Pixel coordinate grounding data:
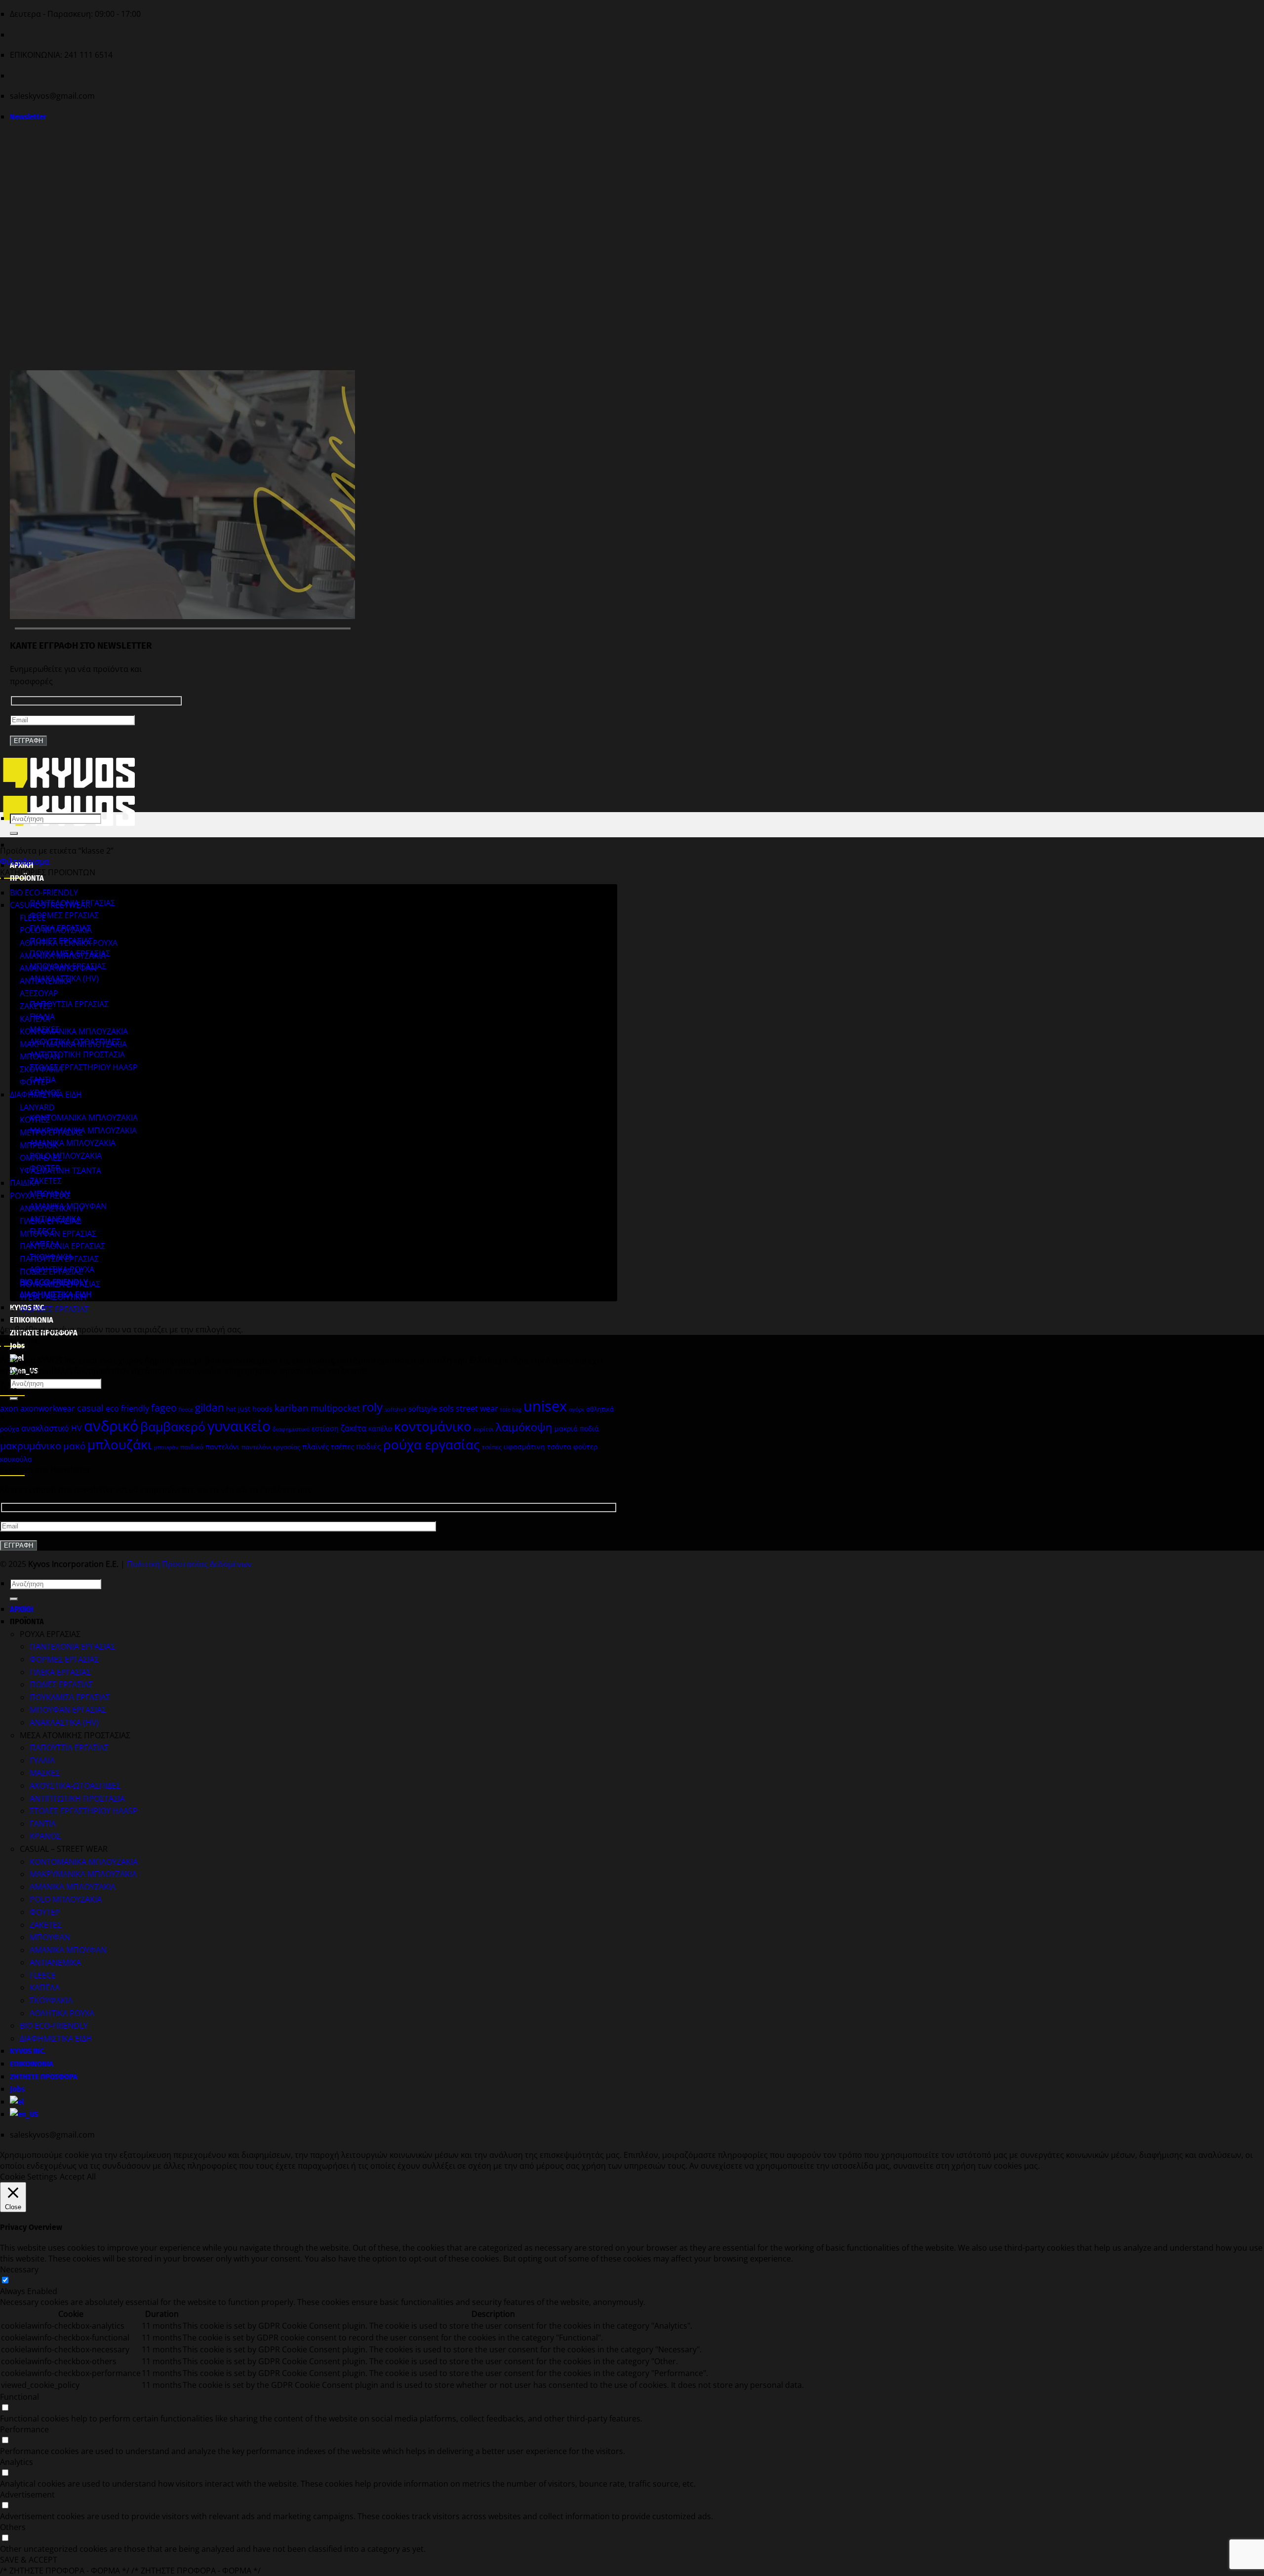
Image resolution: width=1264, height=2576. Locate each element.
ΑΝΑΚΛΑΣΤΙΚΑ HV (52, 1208)
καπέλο (380, 1428)
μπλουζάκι (119, 1444)
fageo (164, 1407)
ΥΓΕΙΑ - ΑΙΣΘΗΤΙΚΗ (53, 1296)
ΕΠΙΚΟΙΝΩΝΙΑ (31, 1320)
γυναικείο (239, 1425)
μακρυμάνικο (30, 1445)
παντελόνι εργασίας (270, 1447)
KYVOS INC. (28, 2051)
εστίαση (325, 1428)
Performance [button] (24, 2429)
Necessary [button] (19, 2269)
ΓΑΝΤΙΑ (43, 1823)
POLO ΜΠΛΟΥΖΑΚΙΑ (66, 1155)
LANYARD (37, 1107)
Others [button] (13, 2527)
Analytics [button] (16, 2462)
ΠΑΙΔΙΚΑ (24, 1182)
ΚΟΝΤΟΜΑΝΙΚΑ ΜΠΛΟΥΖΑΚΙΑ (84, 1117)
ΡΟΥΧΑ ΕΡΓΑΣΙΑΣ (40, 1195)
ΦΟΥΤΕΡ (35, 1082)
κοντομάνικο (433, 1426)
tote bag (510, 1409)
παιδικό (191, 1447)
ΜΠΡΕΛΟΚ (39, 1145)
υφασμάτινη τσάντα (537, 1446)
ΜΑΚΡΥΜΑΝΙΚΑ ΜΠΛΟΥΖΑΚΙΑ (83, 1130)
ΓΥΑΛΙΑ (42, 1760)
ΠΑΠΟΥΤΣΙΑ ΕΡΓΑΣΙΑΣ (69, 1004)
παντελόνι (222, 1446)
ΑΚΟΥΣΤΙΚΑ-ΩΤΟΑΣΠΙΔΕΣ (75, 1785)
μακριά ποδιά (576, 1428)
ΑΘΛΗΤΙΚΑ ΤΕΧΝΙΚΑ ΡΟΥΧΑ (69, 942)
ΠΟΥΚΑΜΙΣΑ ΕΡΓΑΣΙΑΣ (60, 1284)
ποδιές (368, 1446)
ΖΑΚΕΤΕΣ (46, 1180)
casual (90, 1408)
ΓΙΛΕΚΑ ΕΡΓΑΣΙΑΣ (50, 1220)
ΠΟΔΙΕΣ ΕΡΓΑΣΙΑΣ (51, 1271)
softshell (395, 1409)
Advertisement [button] (27, 2494)
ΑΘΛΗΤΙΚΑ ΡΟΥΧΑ (62, 2013)
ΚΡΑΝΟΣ (45, 1836)
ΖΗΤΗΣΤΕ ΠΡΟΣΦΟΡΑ (44, 2076)
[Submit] (14, 833)
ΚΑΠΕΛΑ (35, 1019)
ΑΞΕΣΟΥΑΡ (39, 993)
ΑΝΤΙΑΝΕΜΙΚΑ (45, 981)
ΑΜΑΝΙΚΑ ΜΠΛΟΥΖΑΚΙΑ (73, 1142)
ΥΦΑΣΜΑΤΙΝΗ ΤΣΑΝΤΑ (60, 1170)
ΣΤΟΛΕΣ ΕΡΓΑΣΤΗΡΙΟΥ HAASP (84, 1067)
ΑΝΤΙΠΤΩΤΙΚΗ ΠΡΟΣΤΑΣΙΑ (77, 1054)
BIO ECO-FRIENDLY (44, 892)
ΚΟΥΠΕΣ (35, 1119)
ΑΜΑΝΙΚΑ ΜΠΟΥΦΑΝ (58, 968)
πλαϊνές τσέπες (328, 1446)
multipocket (335, 1408)
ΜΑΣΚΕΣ (45, 1772)
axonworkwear (47, 1408)
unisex (545, 1406)
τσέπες (492, 1447)
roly (372, 1407)
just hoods (255, 1408)
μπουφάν (166, 1447)
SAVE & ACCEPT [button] (28, 2559)
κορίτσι (484, 1429)
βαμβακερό (172, 1426)
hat (231, 1409)
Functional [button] (19, 2396)
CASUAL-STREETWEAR (50, 904)
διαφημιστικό (291, 1429)
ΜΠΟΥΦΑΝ (40, 1056)
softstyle (422, 1408)
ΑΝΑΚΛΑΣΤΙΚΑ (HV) (64, 1722)
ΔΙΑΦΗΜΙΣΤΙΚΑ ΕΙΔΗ (46, 1094)
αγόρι (576, 1409)
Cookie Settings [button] (28, 2176)
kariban (292, 1408)
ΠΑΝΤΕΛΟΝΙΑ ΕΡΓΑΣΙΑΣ (62, 1246)
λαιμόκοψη (524, 1427)
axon (9, 1408)
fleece (186, 1409)
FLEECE (33, 917)
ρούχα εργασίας (431, 1444)
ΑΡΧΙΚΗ (22, 1609)
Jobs (17, 2089)
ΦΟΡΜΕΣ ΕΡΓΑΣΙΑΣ (64, 915)
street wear (477, 1408)
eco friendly (127, 1408)
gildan (209, 1407)
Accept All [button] (78, 2176)
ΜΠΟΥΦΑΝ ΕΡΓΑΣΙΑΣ (58, 1233)
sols (446, 1408)
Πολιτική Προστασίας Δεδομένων (189, 1564)
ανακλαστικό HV (51, 1428)
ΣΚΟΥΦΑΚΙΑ (41, 1069)
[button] (28, 116)
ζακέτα (353, 1428)
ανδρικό (111, 1426)
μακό (74, 1445)
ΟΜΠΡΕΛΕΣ (41, 1157)
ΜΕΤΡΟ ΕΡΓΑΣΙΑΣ (51, 1132)
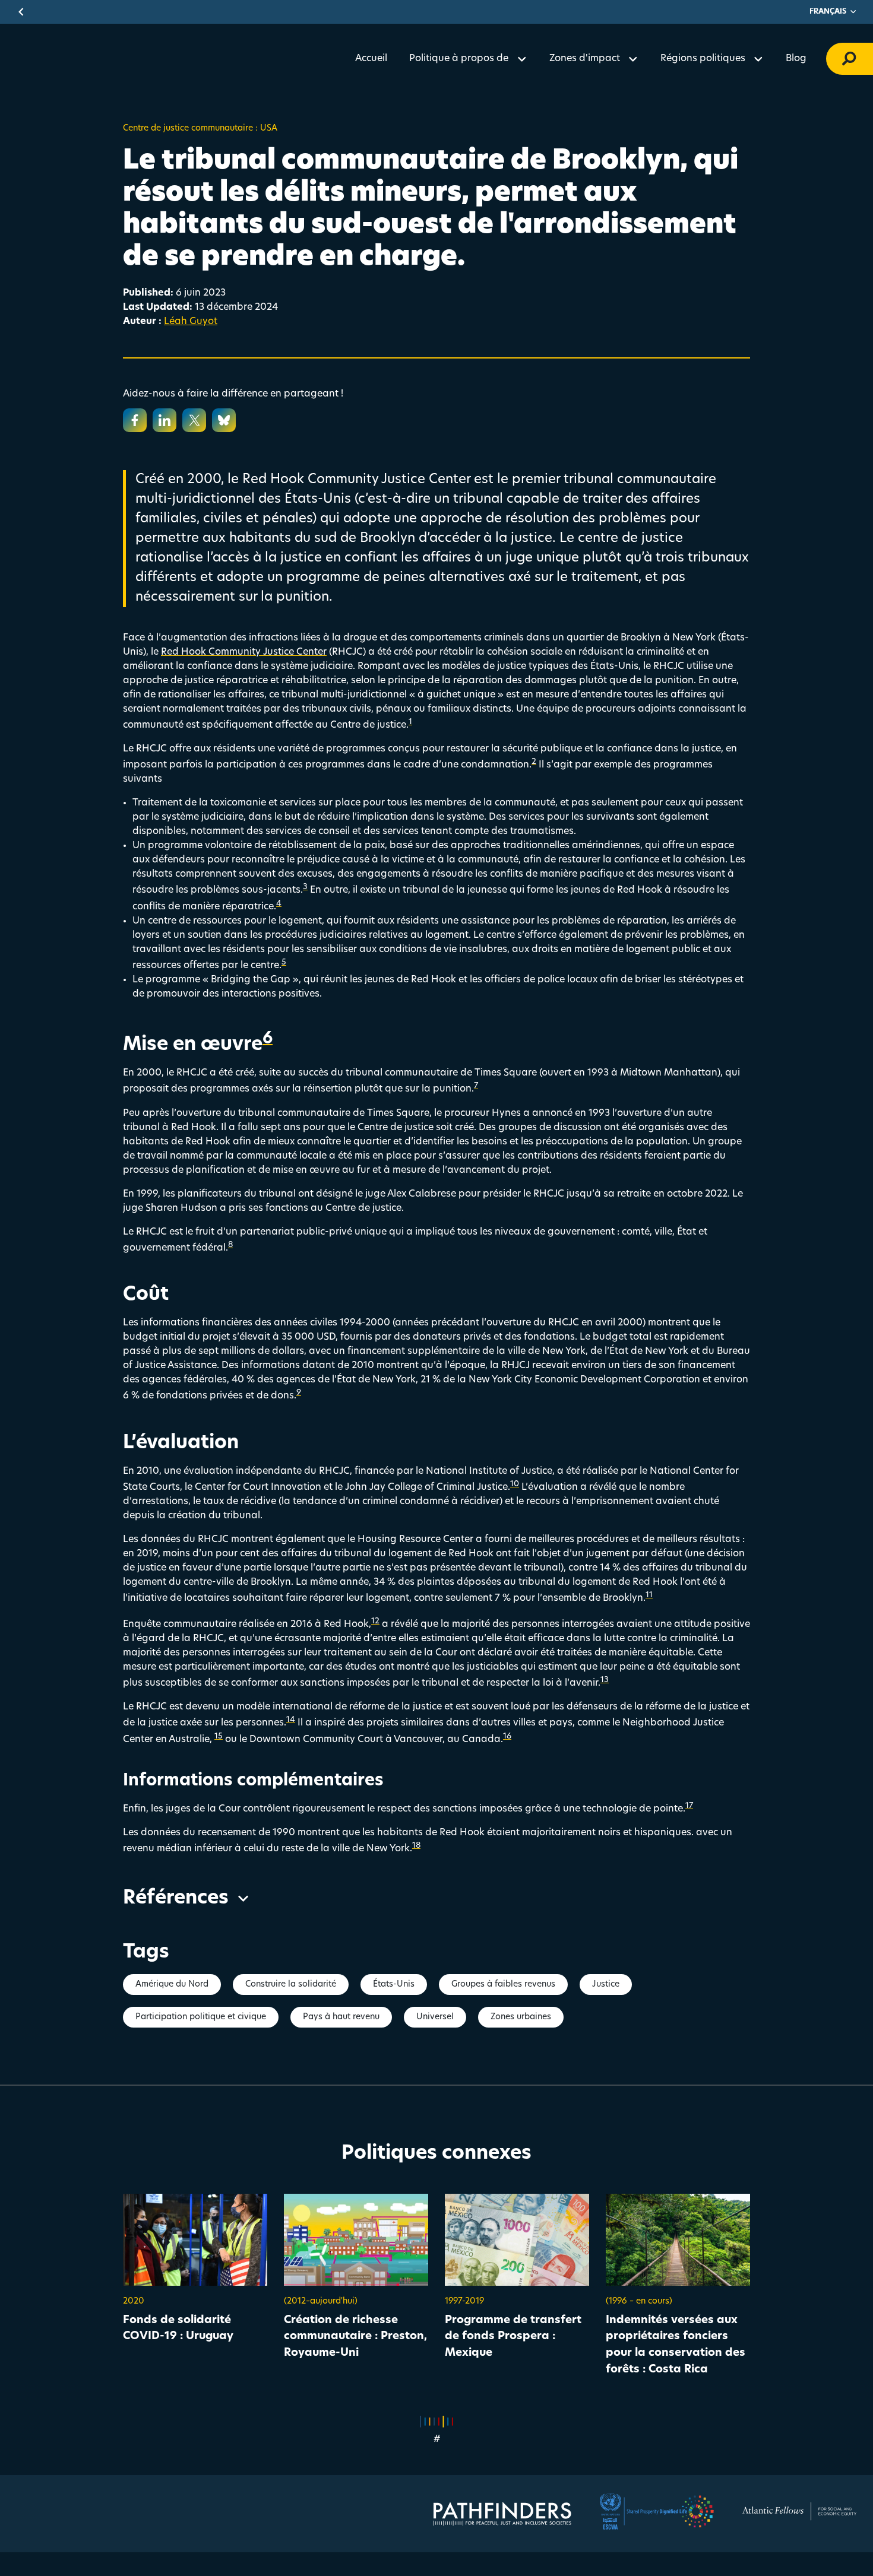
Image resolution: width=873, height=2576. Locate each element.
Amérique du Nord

Work item —
Copy every line above that includes the string "ΜΠΟΥΦΑΝ".

Task result —
ΑΜΑΝΙΚΑ ΜΠΟΥΦΑΝ (58, 968)
ΜΠΟΥΦΑΝ (40, 1056)
ΜΠΟΥΦΑΝ ΕΡΓΑΣΙΑΣ (58, 1233)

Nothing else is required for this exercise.